The Economic Policy Institute — a left-leaning think tank — is focusing on a dispute between the police union (AFSCME Local 2080) and the town.
Negotiations have gone to binding arbitration. A decision may come this fall.
“Why would Westport mess with a system that works?” asks economist Monique Morrissey on the EPI’s Working Economics Blog.
“The police department is tiny and the town can easily afford the benefits. In the 2015-2016 fiscal year, spending on police pensions amounted to just 1.2 percent of the town’s revenues, so even drastic benefit cuts wouldn’t noticeably affect anyone’s tax bill.
“Westport’s property tax rate is already among the lowest in the state, though taxes are high in dollar terms as would be expected for a wealthy town in a high cost of living area.”
Morrissey notes that Westport police officers do not receive Social Security, nor is overtime factored into their final pensions. She frames efforts to reduce Westport police pensions as part of “an ideological campaign” to get rid of pensions in favor of riskier 401(k)-style savings plans.
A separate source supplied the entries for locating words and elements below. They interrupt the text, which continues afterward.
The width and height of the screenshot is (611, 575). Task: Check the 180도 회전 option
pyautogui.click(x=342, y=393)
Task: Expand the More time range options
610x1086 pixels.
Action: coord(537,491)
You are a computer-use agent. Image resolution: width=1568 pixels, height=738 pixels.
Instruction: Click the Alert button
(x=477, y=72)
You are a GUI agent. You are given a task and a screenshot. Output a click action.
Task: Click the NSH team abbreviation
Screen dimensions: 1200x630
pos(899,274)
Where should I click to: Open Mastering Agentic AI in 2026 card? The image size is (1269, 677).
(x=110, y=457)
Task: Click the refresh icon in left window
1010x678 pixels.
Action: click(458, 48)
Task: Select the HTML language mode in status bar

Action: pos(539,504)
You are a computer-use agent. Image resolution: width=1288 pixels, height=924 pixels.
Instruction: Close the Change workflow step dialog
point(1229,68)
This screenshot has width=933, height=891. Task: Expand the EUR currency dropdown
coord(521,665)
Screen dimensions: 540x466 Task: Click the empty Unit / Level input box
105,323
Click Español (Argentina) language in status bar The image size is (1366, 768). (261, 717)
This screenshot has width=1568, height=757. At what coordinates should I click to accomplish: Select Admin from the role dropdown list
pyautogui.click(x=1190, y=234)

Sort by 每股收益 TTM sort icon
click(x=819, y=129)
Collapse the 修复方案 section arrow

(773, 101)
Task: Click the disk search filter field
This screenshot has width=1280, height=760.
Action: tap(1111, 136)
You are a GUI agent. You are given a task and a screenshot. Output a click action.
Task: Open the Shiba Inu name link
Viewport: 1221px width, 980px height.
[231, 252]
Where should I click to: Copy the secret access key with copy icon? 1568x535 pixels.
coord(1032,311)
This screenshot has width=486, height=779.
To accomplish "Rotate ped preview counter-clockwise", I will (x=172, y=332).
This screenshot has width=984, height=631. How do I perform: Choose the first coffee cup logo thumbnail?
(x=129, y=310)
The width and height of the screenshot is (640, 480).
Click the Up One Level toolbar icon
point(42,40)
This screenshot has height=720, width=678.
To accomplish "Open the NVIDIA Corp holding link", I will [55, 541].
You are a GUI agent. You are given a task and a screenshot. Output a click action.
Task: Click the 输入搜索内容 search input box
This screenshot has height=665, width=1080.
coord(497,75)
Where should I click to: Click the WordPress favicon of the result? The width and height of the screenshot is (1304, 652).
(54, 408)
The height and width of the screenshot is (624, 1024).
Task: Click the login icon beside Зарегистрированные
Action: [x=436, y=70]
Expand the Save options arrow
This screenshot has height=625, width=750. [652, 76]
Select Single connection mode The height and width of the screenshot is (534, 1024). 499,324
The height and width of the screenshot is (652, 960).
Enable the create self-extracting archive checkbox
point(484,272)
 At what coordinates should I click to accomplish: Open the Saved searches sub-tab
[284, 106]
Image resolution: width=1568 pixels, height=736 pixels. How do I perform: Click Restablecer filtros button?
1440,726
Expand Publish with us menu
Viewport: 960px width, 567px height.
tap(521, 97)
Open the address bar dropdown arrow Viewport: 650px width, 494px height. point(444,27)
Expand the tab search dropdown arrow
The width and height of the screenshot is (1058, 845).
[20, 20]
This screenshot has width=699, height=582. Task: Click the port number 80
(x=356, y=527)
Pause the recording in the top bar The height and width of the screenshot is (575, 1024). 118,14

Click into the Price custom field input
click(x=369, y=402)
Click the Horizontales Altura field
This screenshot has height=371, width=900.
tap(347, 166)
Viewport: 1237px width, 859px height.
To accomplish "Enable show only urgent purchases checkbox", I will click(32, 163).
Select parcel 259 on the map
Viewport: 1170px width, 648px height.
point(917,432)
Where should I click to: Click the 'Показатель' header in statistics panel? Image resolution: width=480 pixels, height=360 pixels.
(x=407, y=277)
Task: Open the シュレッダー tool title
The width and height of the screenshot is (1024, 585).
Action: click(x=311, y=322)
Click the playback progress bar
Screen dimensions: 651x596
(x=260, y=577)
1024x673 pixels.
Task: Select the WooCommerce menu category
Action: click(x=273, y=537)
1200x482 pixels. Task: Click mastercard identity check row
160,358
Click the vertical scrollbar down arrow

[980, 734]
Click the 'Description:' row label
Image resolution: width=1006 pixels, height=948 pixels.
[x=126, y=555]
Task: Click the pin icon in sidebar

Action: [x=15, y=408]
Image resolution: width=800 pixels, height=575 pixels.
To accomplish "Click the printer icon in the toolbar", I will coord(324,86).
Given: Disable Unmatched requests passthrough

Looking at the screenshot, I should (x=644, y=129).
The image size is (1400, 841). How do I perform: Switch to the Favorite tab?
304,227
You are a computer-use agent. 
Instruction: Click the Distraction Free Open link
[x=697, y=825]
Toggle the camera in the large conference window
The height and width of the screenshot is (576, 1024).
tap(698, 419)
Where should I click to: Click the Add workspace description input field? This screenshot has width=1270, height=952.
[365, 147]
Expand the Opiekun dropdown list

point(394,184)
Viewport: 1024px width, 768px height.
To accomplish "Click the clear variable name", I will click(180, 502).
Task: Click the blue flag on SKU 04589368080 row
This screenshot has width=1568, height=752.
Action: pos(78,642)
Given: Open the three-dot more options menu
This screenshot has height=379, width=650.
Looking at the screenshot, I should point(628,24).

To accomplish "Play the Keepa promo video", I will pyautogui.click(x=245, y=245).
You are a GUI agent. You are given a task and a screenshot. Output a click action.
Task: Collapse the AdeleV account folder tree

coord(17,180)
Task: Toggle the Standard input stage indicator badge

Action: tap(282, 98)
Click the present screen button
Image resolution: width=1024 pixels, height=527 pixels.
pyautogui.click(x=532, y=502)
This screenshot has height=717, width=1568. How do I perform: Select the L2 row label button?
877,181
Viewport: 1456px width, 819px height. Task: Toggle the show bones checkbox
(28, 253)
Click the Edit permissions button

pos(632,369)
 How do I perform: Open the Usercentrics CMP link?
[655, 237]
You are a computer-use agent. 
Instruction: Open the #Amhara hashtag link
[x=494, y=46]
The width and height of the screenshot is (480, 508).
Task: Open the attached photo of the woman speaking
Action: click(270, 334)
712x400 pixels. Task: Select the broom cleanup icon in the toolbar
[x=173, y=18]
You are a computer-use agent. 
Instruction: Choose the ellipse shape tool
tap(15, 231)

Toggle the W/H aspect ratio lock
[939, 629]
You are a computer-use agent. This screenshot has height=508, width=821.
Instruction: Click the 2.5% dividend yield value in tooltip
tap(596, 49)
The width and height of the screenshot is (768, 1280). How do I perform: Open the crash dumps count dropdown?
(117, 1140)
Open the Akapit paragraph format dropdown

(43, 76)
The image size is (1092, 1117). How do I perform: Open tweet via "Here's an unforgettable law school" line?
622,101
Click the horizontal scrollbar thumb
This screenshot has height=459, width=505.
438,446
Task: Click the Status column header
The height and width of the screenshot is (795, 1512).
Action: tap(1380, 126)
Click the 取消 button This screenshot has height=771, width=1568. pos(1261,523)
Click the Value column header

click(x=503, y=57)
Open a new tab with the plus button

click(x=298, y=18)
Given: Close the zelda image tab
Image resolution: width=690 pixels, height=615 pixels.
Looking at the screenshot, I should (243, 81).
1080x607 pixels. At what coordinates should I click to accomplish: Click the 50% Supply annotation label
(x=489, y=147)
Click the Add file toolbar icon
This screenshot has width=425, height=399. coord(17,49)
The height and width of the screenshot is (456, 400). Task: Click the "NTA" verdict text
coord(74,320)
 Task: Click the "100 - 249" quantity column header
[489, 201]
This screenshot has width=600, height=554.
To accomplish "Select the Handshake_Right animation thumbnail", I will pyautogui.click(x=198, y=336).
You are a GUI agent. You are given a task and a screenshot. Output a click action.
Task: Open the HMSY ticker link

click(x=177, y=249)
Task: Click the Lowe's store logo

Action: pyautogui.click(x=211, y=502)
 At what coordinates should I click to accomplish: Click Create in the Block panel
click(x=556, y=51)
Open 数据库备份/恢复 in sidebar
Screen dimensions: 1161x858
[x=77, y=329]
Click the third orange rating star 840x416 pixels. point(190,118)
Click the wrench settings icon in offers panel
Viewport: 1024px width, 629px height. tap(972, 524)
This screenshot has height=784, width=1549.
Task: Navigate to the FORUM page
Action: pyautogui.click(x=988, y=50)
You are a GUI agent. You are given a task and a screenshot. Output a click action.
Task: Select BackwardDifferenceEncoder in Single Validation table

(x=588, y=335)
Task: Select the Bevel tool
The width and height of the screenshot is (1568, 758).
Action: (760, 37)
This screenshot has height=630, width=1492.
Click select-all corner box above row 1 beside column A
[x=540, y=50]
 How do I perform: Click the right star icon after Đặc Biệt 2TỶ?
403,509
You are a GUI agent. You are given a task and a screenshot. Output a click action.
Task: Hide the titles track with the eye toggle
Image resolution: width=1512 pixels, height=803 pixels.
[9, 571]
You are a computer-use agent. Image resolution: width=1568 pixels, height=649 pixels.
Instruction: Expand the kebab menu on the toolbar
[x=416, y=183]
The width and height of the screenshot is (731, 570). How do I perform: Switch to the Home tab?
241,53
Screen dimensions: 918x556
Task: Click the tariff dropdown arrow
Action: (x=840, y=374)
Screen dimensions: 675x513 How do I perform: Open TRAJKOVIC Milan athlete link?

She says that kind of campaign could backfire as municipalities start to restore benefits in an effort to prevent losing experienced officers.
“The 64 members of the Westport police department, who signed on for what they thought was a career of public service that would be rewarded with a secure retirement, may still pay a price, unless the citizens of Westport realize that that the police force they have come to rely on may be torn apart by shortsighted pension ‘reforms,’” Morrissey writes.